The book describes several characteristics of tributary formations:
Dominance of Use Value: The tributary mode is based on use value rather than exchange value. This is reflected in the dominance of self-subsistence and the absence of a generalized market in the means of production (land and labor power).
Class Struggle: The class struggle in the tributary mode is a significant aspect. The exploited class generally struggles not for the total elimination of exploitation but for its maintenance within the "reasonable" limits necessary for the reproduction of economic life. This struggle can lead to the transcendence of this mode in accord with the objective necessities of the development of the productive forces.

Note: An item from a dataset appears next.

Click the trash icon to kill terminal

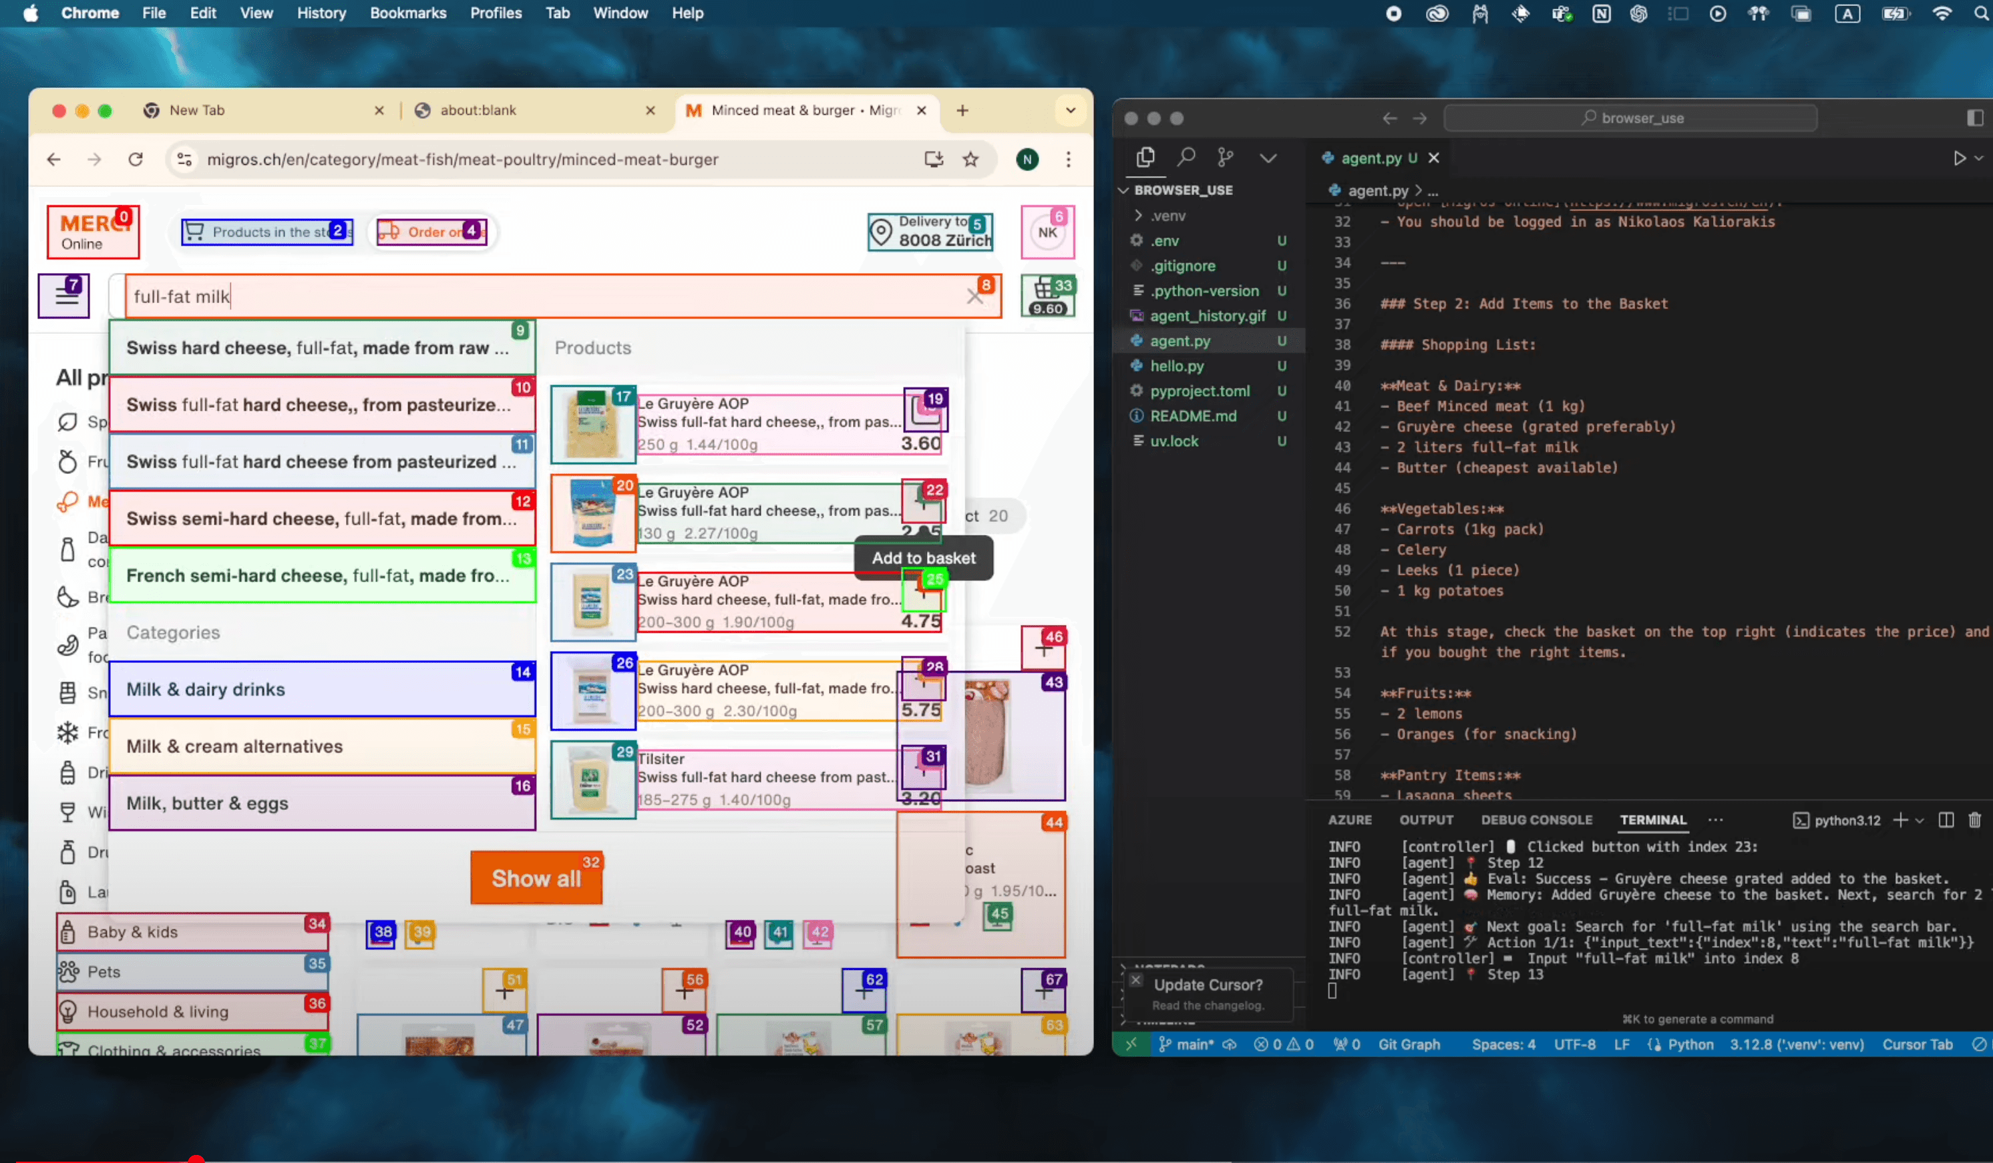[1974, 820]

Stability and Stagnation: The tributary mode has an appearance of stability and even stagnation, a characteristic common to all tributary formations. This is a false appearance deriving from the contrast with capitalism, which is based on exchange value and has a basic internal law of competition and accumulation.
Forms of Property: The forms of property in the tributary mode enable the dominant class to control access to the land and extract tribute from the peasant producers. The extraction of this tribute is controlled by the dominance of ideology, which always takes the form of state religion or quasi-religion.
External Policy: The class struggle within the tributary mode also explains, at least in part, the external policy of the tributary class. This class seeks to compensate for what it loses inside the society it exploits by an expansionist policy aimed at subjugating other peoples and replacing their exploiting classes.
Feudalism: The book describes feudalism as a primitive, incomplete tributary mode. Feudal property is not radically different from tributary property, but rather a primitive form of tributary property, resulting from the weak and decentralized character of political power.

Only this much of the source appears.